The Old Kootenay Channel Bridge
The Old Kootenay Channel Bridge

The Old Kootenay River Channel Bridge, or Old Kootenay Bridge as it is commonly referred to, is just west of Creston on Highway 3. If you’ve never been there before, you can see it here on Google Maps. It’s a straight, two-lane bridge about 300 metres long and runs over the Creston Valley Wildlife Management Area – a very sensitive wetlands ecosystem that’s home to a large number of hooved animals, lizards, amphibians and water birds.

Like any bridge, we’ve got to make sure it’s properly maintained and kept in good condition, so last year we hired Seismic 2000 Construction Ltd. to do just that. There was a lot of work to do. Concrete on the bridge deck and piers had to be repaired, and all of the joints and bearing assemblies needed to be replaced. If you’re wondering what a bridge bearing is, welcome to Bridge Building 101. A bearing is used to transfer force from the bridge into the support below. You can see one pictured here.

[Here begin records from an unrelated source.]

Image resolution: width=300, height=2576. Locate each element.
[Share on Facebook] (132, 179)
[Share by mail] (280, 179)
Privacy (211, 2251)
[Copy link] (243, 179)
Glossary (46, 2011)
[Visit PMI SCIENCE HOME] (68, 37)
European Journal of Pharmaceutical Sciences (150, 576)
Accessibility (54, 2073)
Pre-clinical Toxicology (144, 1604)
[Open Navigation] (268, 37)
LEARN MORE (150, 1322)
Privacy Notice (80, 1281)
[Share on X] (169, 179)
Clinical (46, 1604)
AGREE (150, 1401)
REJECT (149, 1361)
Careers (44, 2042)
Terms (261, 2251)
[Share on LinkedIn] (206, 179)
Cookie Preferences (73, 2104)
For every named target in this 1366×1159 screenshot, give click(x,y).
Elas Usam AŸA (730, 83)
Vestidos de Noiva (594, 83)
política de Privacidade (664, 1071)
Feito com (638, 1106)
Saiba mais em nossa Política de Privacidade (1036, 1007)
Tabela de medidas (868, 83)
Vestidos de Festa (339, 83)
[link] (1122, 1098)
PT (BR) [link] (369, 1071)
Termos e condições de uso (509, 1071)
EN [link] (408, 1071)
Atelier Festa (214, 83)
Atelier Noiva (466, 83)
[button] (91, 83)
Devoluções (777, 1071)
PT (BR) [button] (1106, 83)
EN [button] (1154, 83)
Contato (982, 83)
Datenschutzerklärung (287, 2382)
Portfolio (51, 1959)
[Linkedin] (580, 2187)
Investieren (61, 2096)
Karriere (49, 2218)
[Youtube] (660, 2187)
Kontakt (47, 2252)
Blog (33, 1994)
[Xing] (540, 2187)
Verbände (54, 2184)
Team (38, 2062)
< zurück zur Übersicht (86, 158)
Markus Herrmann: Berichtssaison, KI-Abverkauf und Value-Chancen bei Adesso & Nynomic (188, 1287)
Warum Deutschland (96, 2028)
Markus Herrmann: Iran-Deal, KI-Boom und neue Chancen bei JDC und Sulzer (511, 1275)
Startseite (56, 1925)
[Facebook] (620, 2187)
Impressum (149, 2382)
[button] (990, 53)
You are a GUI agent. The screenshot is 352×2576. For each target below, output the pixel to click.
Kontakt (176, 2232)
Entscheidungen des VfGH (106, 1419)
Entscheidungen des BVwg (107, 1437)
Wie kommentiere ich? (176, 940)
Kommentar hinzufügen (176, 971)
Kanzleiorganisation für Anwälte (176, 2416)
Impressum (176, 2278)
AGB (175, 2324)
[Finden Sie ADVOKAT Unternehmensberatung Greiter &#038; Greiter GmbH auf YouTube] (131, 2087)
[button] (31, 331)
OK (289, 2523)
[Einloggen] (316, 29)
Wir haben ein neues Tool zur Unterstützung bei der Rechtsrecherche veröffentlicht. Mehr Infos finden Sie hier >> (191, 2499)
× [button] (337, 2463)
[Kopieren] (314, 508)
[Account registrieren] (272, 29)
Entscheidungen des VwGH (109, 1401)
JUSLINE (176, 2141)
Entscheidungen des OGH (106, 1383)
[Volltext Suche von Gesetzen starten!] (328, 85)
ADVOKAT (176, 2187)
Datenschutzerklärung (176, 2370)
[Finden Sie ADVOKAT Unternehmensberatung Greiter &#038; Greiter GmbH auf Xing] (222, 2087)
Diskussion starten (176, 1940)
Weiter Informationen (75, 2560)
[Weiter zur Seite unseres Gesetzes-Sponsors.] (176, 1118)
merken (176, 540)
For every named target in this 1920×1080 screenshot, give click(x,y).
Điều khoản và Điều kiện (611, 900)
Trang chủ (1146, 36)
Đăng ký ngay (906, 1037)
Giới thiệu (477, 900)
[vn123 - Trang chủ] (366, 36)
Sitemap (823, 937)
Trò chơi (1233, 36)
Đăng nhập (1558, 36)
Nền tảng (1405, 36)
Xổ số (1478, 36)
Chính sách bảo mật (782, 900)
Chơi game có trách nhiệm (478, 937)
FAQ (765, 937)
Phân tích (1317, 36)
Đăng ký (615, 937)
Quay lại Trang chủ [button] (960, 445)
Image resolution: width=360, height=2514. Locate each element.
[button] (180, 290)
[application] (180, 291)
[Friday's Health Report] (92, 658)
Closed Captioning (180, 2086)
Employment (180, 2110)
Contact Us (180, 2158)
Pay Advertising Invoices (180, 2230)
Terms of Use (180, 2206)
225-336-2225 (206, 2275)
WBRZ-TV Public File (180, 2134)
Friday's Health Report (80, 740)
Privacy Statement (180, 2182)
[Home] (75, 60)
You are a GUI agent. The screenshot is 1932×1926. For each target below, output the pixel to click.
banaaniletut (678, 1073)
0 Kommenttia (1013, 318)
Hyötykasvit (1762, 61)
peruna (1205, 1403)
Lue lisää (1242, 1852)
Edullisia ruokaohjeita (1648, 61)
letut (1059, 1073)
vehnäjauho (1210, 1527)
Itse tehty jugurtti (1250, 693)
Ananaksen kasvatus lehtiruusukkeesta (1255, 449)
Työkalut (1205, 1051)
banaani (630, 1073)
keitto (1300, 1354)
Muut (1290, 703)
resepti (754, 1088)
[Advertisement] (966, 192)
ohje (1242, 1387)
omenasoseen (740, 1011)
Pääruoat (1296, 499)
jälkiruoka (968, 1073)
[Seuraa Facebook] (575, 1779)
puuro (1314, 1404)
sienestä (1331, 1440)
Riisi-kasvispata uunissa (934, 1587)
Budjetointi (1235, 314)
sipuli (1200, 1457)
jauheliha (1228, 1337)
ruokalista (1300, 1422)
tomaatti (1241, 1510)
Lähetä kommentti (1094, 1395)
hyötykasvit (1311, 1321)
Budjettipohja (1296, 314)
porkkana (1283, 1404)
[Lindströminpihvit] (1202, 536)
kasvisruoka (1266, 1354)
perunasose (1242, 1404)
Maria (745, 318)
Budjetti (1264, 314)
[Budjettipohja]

A bridge bearing, circled here in red. The Old Kootenay River Channel Bridge
A bridge bearing, circled here in red.

The project had its challenges, especially given the delicate ecosystem the crews had to work around, and timing was crucial to keep environmental impacts to a minimum. Before the spring freshet, Seismic installed a complex scaffolding system, allowing them access to every part of the bridge, even as the water levels rose. The extra care was well worth it in the end, and even the Cliff Swallows, which frequently nest on the bridge, weren’t disturbed.

Of course, it wasn’t just the wildlife we were concerned about. Highway 3 is a vital corridor for trade and travel, and we needed to make sure traffic could still get through as well.

This might not sound like a big deal, until you consider the fact that to do the necessary repairs,

Seismic needed to jack up the entire bridge – 20 separate sections on 19 piers – and put it on temporary blocks. And they were able to do that while maintaining single-lane alternating traffic with minor delays. They only had to close the bridge for 10-15 minute periods when the bridge was being raised by the jacks.

The project was completed this past fall, and when you think of everything they had to contend with and the end result, the Old Kootenay Bridge rehabilitation was an impressive piece of work. So much so, that it was highlighted at our Deputy Minister Contractor of the Year Awards.

Have you travelled over the bridge since this project was finished? What do you think?